A los 70 años nuestro cerebro ha perdido un décimo de las neuronas que teníamos en la juventud. Las conexiones entre las neuronas también se dañan y los procesos mentales se desorganizan, el razonamiento se dificulta y se deterioran la memoria a corto plazo y el lenguaje.

El cristalino, en constante crecimiento, después de los 40 años es demasiado grande para que los músculos ciliares puedan dilatarlo (a los 70 su masa se ha triplicado con respecto a lo que era a los 20), lo que se traduce en la incapacidad para enfocar las imágenes cercanas, condición conocida como presbicia.

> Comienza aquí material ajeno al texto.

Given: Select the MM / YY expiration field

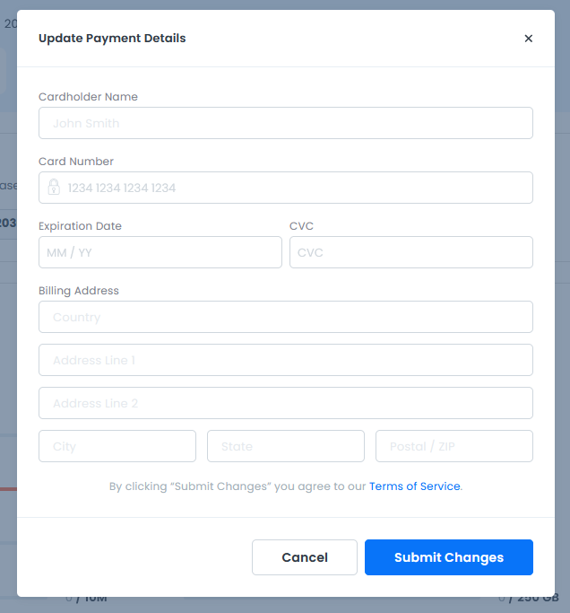Looking at the screenshot, I should coord(160,252).
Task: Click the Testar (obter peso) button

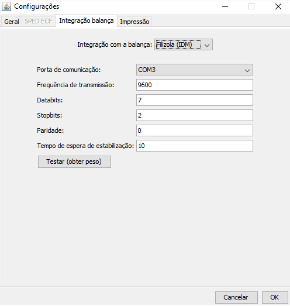Action: 74,161
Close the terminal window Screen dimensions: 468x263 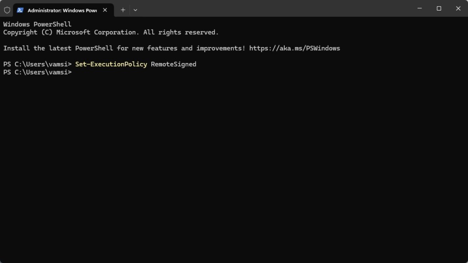pos(458,8)
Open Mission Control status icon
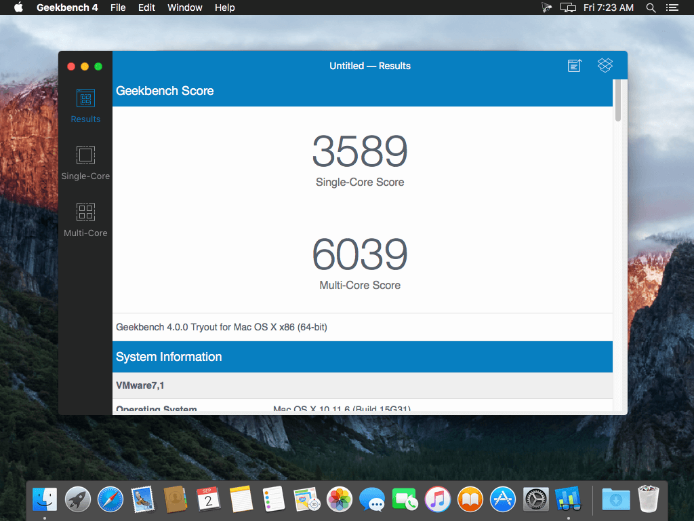The height and width of the screenshot is (521, 694). 567,7
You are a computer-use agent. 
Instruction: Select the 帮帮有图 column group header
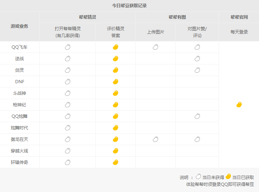point(177,17)
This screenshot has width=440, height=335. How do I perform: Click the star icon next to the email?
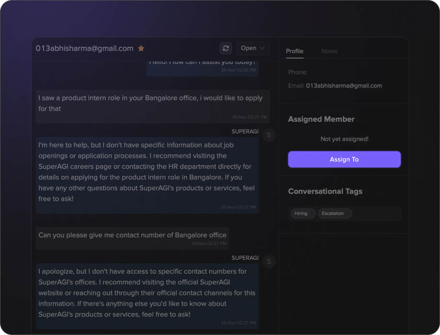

La masa muscular comienza a menguar después de los 25 años. A los 50 se ha reducido un 10% y a los 80 esta reducción puede llegar al 50%. Por ello el viejo luce flaco de brazos y piernas, aunque barrigón, debido al debilitamiento de los músculos del abdomen y al peso cada vez mayor del tejido adiposo. Su rostro muestra nariz prominente y grandes orejas, debido al crecimiento incesante de los cartílagos. “La humillación de envejecer”, como dijo alguna vez Borges.

El sistema inmune lleva una de las peores partes con el envejecimiento. Después de los 40 años la acción de los neutrófilos (un tipo de glóbulo blanco) es más débil, lo que se traduce en infecciones más frecuentes y graves. Enfermarse es privilegio de los jóvenes, ¡el viejo vive enfermo!

Nadie sabe muy bien todavía por qué envejecemos, aunque se sospecha que las causas yacen ocultas en el genoma. Michael West, investigador de la compañía Geron, ha identificado un conjunto de genes que promueven el envejecimiento de la piel, los vasos sanguíneos y algunos tipos de células del cerebro. Asimismo, en la Universidad de Texas, los científicos han descubierto un programa genético que parece regular el envejecimiento. Cuando se activa, las células comienzan a envejecer; si se desactiva, la vida de las células puede extenderse en forma considerable.

El envejecimiento y la muerte son parte del plan maestro de la vida. La máquina de la naturaleza, ciega y despiadada, supo cómo plantar en el interior de cada célula un programa de muerte que le permitió deshacerse de los individuos desgastados, simples vehículos transitorios de los genes. Siglos atrás, Montaigne lo sospechó: “Tu muerte forma parte del orden del universo, es parte de la vida del mundo, es la condición de tu creación… Deja lugar para otros, como otros lo dejan para ti”.